Selon des sources diplomatiques à New York, ce sujet a été au centre d’une réunion de hauts diplomates des six grandes puissances (Etats-Unis, Russie, Chine, France, Grande-Bretagne, Allemagne) engagées dans les discussions sur le dossier nucléaire iranien, en marge de l’Assemblée générale de l’ONU.
"Le coeur des sanctions toucherait tout ce qui est biens, services et personnes liés au balistique et au nucléaire", a déclaré à des journalistes une source proche des discussions. Outre les livraisons d’équipements, cela pourrait aussi concerner les voyages de physiciens et scientifiques, ou le financement de programmes de recherche par exemple, a ajouté ce haut diplomate, sous couvert de l’anonymat.
Les Russes, souvent conciliants avec l’Iran, sont plus restrictifs que les Américains, qui plaident avec insistance depuis des mois pour des sanctions. Mais à l’issue de la réunion, "on a le sentiment qu’il y aura un accord" et "que l’on n’est pas dans une logique de confrontation USA-Russie", a-t-il dit.

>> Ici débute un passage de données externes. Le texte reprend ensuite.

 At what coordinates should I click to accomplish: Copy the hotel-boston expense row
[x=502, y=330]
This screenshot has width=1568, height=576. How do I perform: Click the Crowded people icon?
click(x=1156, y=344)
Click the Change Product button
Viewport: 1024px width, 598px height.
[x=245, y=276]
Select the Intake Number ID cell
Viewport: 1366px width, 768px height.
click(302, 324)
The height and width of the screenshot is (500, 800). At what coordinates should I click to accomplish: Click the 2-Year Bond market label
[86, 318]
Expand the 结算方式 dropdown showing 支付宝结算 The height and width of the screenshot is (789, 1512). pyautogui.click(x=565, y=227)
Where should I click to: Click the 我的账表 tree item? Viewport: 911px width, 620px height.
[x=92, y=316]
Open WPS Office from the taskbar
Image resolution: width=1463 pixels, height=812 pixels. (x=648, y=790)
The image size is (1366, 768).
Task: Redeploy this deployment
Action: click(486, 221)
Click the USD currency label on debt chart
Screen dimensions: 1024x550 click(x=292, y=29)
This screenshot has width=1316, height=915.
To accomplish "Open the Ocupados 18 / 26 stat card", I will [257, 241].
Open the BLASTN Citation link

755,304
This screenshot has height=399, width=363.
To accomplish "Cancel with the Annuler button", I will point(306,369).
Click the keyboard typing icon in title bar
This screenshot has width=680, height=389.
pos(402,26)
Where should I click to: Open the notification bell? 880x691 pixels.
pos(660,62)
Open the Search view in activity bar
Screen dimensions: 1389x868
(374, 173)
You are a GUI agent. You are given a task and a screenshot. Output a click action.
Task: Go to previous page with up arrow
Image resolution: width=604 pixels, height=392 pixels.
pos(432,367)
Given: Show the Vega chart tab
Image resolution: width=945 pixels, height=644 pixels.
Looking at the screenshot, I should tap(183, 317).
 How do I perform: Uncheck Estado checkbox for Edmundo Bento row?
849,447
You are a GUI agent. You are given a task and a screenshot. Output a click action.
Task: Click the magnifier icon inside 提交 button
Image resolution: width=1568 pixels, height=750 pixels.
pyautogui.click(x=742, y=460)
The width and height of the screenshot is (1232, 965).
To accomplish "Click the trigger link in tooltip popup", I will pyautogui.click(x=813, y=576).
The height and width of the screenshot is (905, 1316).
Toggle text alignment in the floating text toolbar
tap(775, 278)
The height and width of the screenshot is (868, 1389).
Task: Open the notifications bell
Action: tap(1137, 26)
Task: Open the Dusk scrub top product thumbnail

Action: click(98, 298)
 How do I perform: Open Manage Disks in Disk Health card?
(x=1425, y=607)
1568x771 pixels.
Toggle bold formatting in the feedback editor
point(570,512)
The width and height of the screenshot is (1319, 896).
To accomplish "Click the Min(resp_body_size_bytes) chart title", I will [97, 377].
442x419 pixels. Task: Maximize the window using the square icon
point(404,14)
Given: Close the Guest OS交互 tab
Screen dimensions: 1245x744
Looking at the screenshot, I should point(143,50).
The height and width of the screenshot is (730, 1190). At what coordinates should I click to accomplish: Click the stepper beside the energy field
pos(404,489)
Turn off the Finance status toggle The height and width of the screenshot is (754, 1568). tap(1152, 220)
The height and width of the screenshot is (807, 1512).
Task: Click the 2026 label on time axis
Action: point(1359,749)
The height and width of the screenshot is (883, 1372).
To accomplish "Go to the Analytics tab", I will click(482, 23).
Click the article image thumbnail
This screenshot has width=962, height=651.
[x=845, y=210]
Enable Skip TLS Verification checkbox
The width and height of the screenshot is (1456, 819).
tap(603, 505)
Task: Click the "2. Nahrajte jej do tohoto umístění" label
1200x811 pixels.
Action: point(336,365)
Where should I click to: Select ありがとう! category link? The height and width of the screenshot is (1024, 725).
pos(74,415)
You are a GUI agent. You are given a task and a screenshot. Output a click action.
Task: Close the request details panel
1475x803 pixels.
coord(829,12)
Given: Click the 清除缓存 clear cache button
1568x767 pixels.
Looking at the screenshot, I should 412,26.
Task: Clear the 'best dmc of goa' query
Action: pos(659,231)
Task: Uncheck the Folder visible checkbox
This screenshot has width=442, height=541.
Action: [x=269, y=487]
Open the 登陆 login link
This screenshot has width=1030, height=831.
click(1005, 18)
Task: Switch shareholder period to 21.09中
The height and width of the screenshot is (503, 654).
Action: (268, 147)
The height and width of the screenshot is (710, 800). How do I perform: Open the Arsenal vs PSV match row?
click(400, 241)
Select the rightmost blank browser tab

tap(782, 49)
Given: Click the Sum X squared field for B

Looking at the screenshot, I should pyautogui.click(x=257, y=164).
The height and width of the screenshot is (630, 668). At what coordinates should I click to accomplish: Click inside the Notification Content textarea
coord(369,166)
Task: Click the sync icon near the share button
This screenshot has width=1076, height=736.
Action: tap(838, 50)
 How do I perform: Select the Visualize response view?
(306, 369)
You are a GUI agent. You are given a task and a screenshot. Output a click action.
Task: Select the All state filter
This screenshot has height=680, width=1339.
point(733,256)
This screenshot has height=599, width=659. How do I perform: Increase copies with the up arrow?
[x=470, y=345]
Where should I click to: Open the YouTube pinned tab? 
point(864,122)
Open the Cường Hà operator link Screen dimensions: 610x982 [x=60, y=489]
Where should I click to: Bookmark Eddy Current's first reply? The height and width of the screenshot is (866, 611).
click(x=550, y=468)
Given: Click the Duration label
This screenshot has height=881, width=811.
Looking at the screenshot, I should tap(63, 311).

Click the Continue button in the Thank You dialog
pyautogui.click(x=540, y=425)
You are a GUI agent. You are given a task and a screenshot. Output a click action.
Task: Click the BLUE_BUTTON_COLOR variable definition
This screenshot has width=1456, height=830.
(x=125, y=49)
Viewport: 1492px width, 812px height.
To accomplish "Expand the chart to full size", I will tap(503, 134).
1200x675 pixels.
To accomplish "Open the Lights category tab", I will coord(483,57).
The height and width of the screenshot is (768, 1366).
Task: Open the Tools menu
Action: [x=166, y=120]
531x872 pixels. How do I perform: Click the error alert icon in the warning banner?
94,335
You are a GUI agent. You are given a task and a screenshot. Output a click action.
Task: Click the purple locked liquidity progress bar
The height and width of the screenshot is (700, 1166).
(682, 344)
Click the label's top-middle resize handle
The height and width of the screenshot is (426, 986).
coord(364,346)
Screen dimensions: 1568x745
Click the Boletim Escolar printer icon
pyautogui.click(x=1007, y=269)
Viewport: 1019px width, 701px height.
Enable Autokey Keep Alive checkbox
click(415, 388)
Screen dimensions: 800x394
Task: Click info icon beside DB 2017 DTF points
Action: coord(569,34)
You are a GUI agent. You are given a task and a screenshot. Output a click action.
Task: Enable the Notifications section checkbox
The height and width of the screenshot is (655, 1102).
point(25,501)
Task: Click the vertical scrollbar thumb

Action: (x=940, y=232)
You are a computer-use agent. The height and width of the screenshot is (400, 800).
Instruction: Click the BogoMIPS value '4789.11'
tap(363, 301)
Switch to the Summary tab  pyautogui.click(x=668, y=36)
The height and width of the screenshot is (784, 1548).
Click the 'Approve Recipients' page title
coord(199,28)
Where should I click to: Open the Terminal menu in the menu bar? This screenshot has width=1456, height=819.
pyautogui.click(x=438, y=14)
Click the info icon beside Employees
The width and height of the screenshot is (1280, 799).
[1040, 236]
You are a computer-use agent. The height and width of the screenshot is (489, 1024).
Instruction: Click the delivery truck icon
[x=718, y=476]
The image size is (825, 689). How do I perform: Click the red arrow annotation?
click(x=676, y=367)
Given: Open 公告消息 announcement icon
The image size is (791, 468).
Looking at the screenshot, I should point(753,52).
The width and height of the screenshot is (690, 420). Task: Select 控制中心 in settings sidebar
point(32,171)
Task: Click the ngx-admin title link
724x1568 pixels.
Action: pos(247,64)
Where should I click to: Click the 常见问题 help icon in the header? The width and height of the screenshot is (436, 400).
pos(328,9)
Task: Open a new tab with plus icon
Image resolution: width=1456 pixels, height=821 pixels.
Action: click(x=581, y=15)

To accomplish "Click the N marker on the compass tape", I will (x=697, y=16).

Ces premières sanctions seraient éventuellement imposées à l’Iran s’il refusait de suspendre l’enrichissement de l’uranium, une activité à finalité civile ou militaire. Le groupe des six puissances a décidé mardi soir de donner une nouvelle chance à la négociation, en attendant le résultat d’une nouvelle rencontre entre le diplomate en chef de l’Union européenne, Javier Solana, et le principal négociateur iranien, Ali Larijani.